++++ Given passage ++++

02. Forward process — teaching a clean image to disappear politely¶

~11 min read. The thing that turns a crisp picture into structured noise without losing the math.

Built on the ELI5 in 00-eli5.md. The marble block — the pure Gaussian-noise starting point — does not appear by magic; we create it by gradually corrupting real images in a known way.

1) Why we deliberately ruin a clean image¶

Picture a studio exercise first.

A teacher gives you a clean passport photo.

Then the teacher sprays a little static on it.

Then a little more.

Then so much that only rough structure is left.

Why do this on purpose?

Because learning to undo known damage is easier than learning to hallucinate from nothing.

The forward process creates the exam sheet and the answer key together.

Low-noise steps teach edge repair.

Mid-noise steps teach shape repair.

High-noise steps teach the model what a plausible image family even looks like.

┌──────────┐  small noise  ┌──────────┐  more noise  ┌──────────┐  repeat  ┌──────────┐
│ clean x0 │ ────────────→ │   x1     │ ───────────→ │   x2     │ ───────→ │   xT     │
└──────────┘               └──────────┘              └──────────┘          └──────────┘
     │                                                                                 │
     └──────────────────────────── known corruption recipe ─────────────────────────────┘

This is not random vandalism.

++++

*Tasks and exercises:*
1. According to the forward-process tutorial, why are clean images corrupted on purpose? Answer in one to three sentences.
2. Reproduce the stretch of the forward-process tutorial from "Then the teacher" through "hallucinate from nothing.", word for word.
None of the items are related to this.

++++ Data ++++

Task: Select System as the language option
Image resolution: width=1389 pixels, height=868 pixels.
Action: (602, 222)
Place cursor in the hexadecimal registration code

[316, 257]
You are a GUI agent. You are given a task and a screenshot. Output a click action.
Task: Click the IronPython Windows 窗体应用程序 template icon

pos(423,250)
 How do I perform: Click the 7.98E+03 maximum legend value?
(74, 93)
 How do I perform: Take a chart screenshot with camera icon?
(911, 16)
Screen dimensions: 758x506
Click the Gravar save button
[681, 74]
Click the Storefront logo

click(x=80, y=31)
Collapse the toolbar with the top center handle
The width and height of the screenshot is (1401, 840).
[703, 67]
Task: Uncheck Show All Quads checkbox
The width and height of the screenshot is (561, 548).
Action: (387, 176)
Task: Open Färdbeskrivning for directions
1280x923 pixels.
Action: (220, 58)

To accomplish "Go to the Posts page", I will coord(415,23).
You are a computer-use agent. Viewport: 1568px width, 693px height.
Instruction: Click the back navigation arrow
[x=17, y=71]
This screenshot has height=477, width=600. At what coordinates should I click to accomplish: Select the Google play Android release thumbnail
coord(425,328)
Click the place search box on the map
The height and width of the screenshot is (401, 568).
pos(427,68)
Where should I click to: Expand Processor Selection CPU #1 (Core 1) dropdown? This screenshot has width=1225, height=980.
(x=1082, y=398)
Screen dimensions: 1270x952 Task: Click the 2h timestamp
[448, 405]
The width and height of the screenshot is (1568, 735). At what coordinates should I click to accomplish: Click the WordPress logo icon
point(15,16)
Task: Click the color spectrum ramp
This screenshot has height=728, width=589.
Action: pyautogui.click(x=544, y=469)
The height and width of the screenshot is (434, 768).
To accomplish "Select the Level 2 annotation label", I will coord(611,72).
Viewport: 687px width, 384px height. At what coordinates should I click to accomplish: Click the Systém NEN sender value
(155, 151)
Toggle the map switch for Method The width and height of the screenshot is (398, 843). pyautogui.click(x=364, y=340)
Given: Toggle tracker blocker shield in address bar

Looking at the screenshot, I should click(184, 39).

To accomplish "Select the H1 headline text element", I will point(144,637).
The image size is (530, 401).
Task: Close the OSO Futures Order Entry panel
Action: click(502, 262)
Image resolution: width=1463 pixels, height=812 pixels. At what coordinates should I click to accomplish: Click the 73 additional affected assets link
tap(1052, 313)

++++

*Responses to the exercise:*
1. Learning to undo known damage is easier than learning to hallucinate from nothing. Corrupting images in a known way produces the exam sheet and the answer key together.

2.
Then the teacher sprays a little static on it.

Then a little more.

Then so much that only rough structure is left.

Why do this on purpose?

Because learning to undo known damage is easier than learning to hallucinate from nothing.